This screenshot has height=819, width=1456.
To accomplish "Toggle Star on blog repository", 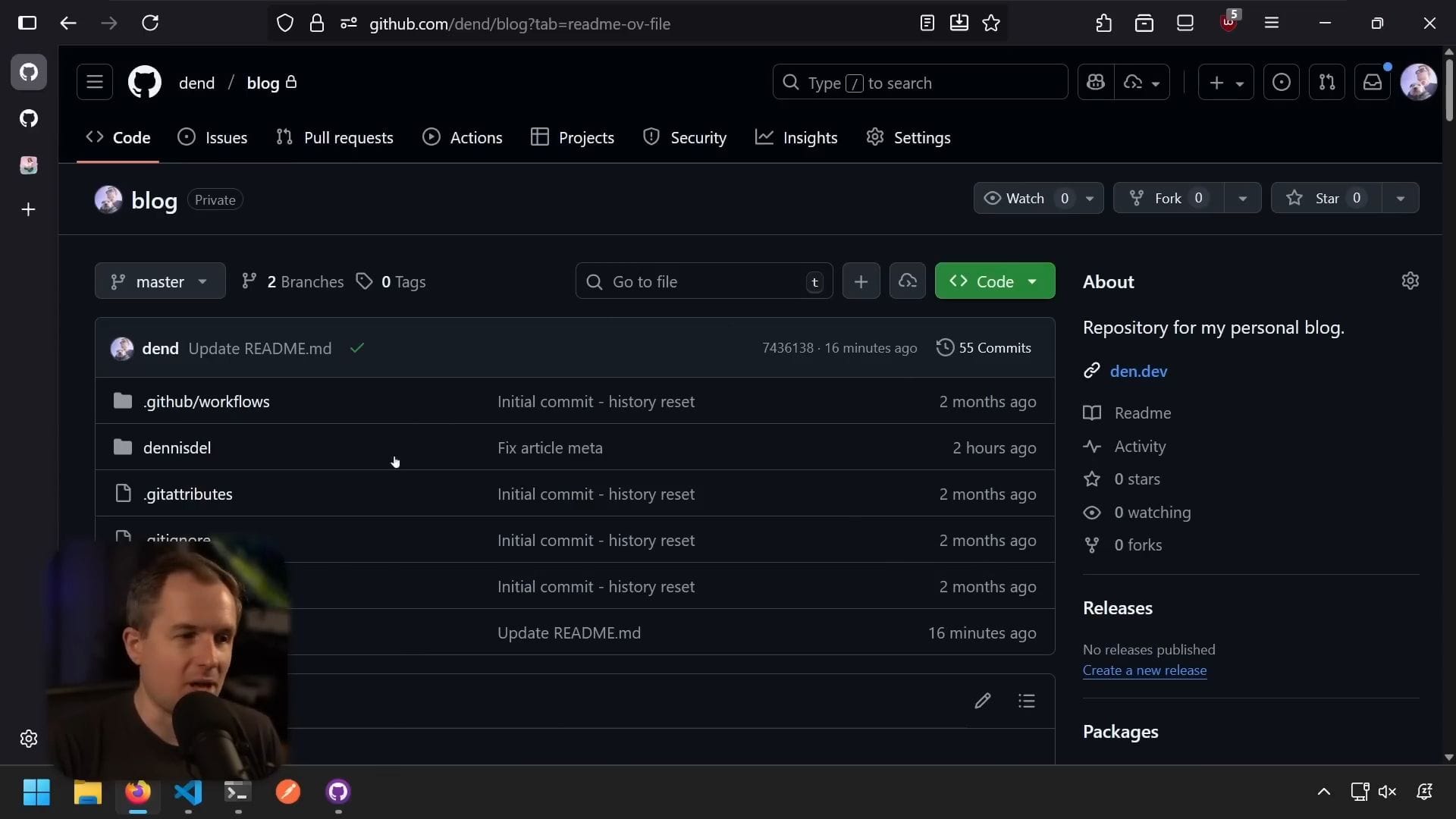I will click(1326, 198).

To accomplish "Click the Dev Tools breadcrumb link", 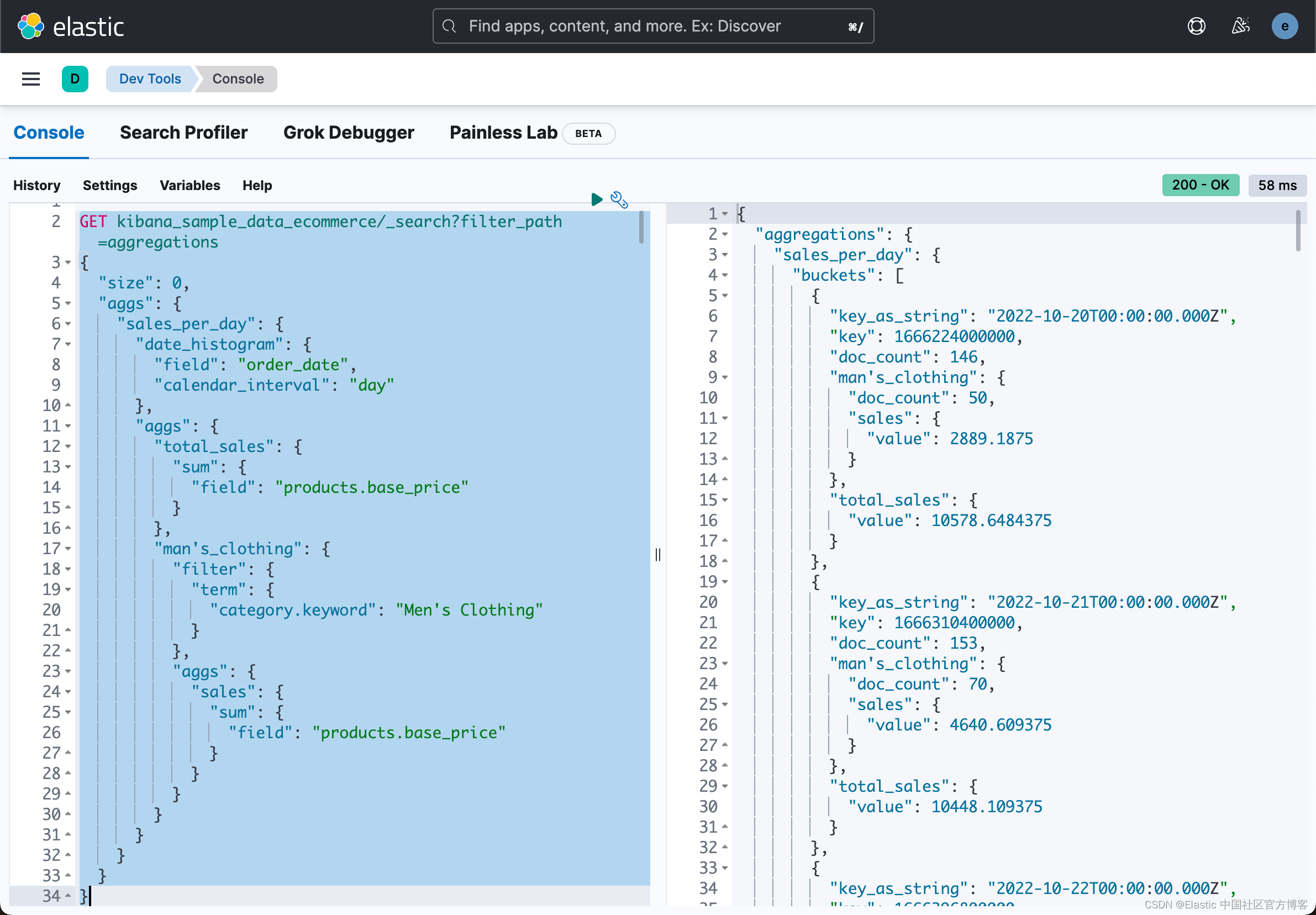I will (150, 78).
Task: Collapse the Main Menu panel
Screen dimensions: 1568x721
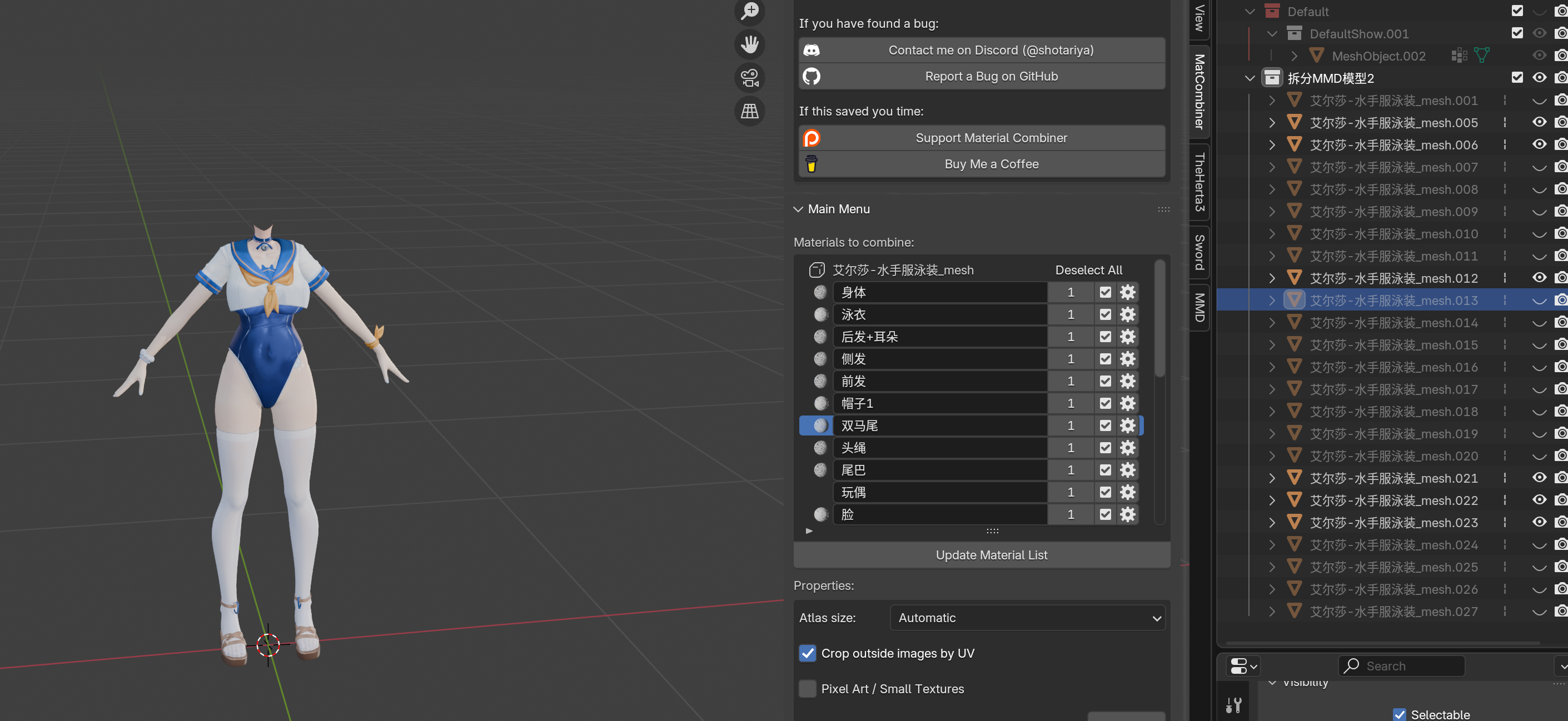Action: [x=798, y=209]
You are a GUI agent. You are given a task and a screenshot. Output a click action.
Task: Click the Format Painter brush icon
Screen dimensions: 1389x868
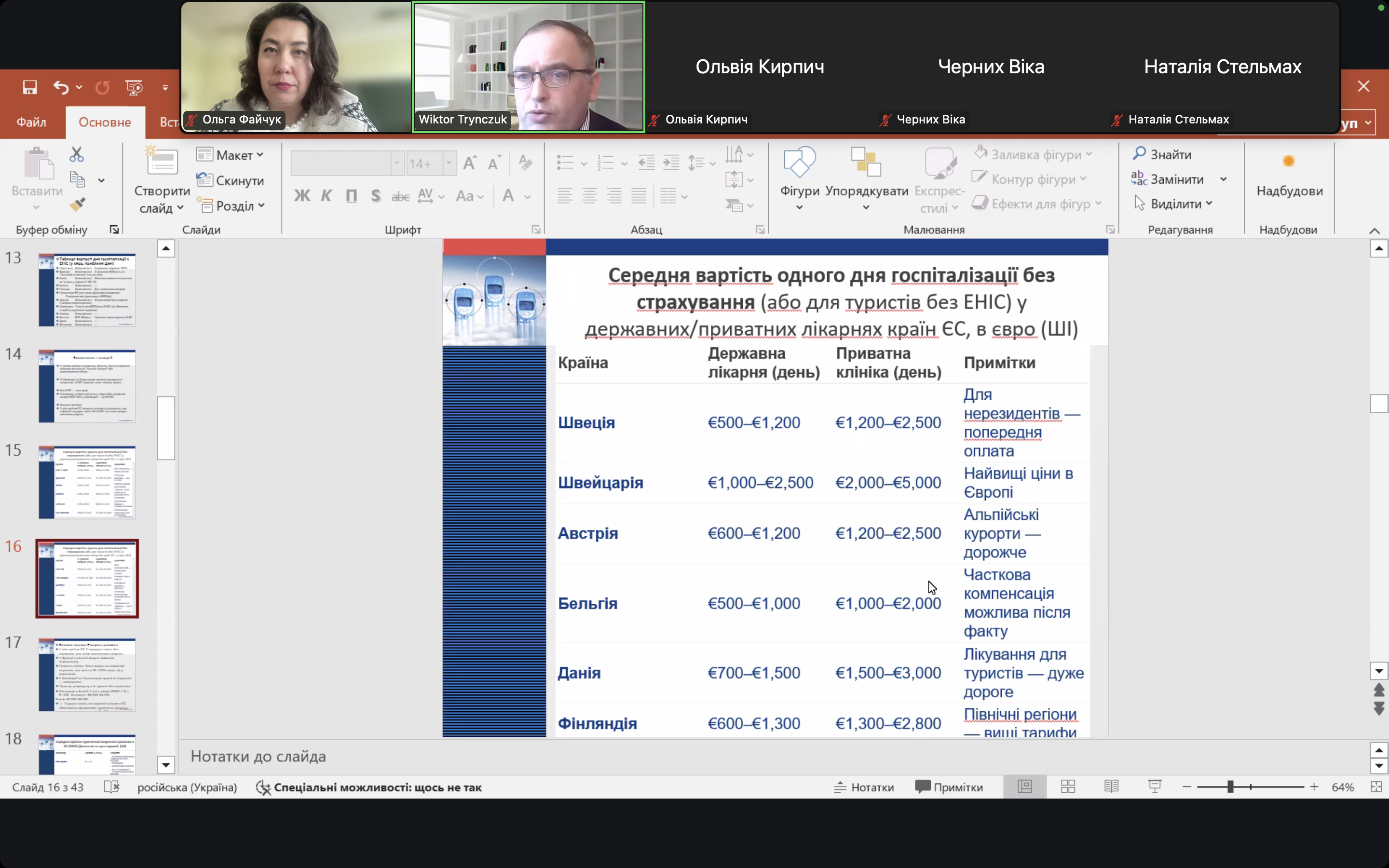tap(77, 204)
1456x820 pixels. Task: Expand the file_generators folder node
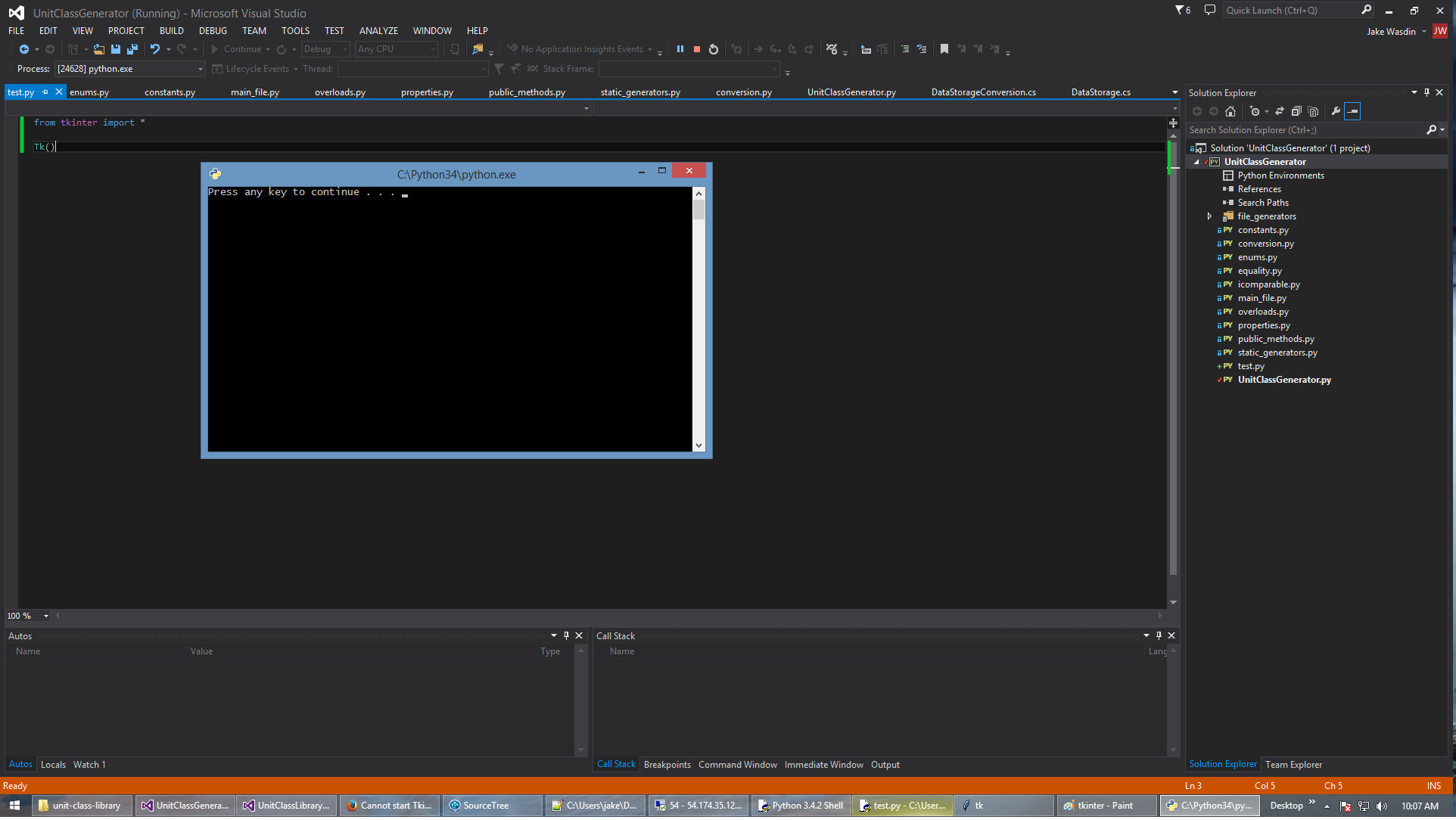[1209, 216]
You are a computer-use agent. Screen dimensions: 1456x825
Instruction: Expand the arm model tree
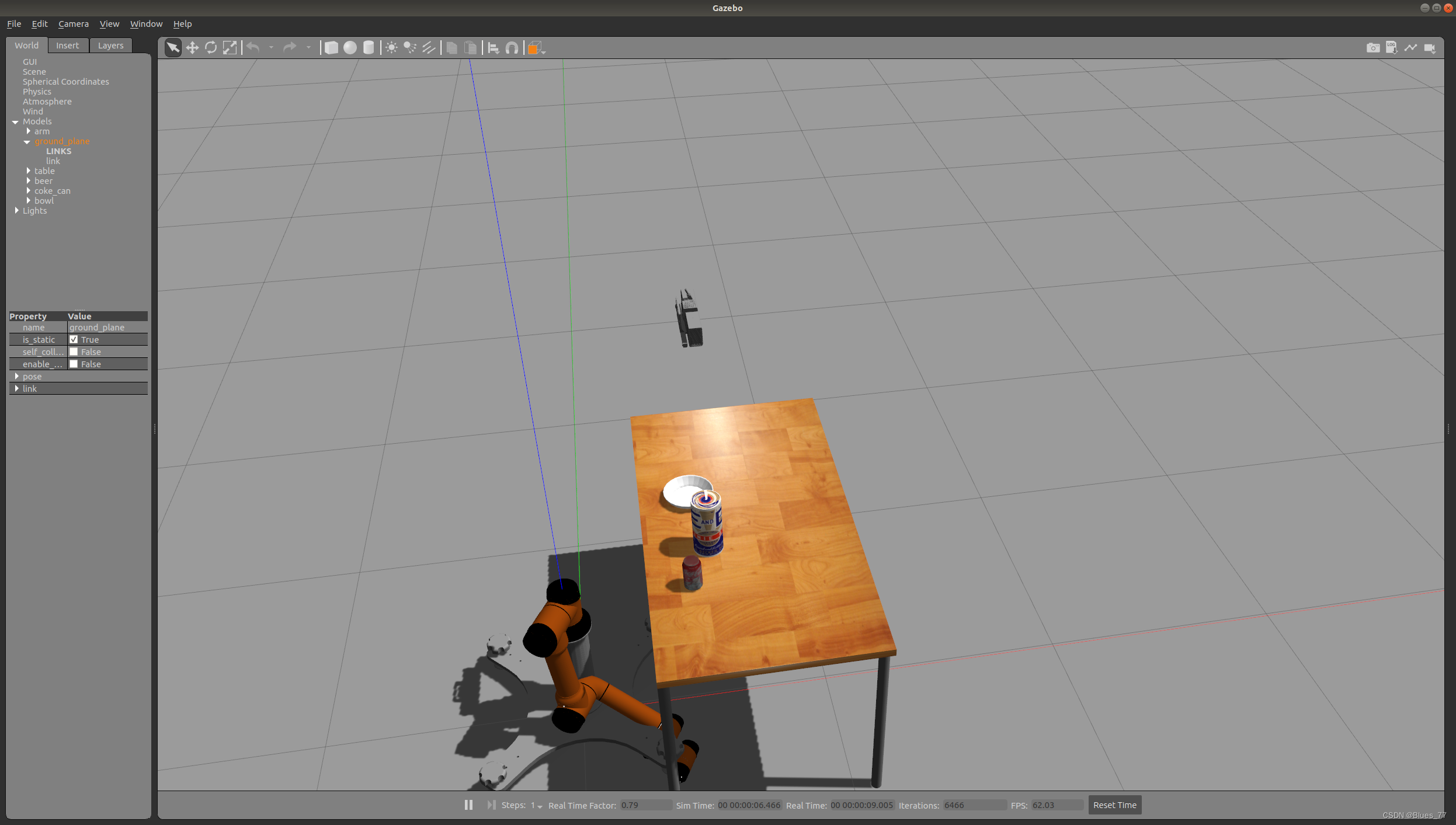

▬▬▬▬▬▬

Using the records above, copy exactly and only the lines from the line with "1456x820 pixels. Task: Expand" through the end, both included; leave every picture out.

1456x820 pixels. Task: Expand the file_generators folder node
[1209, 216]
You are a computer-use agent. Screen dimensions: 1456x825
Instruction: Expand the arm model tree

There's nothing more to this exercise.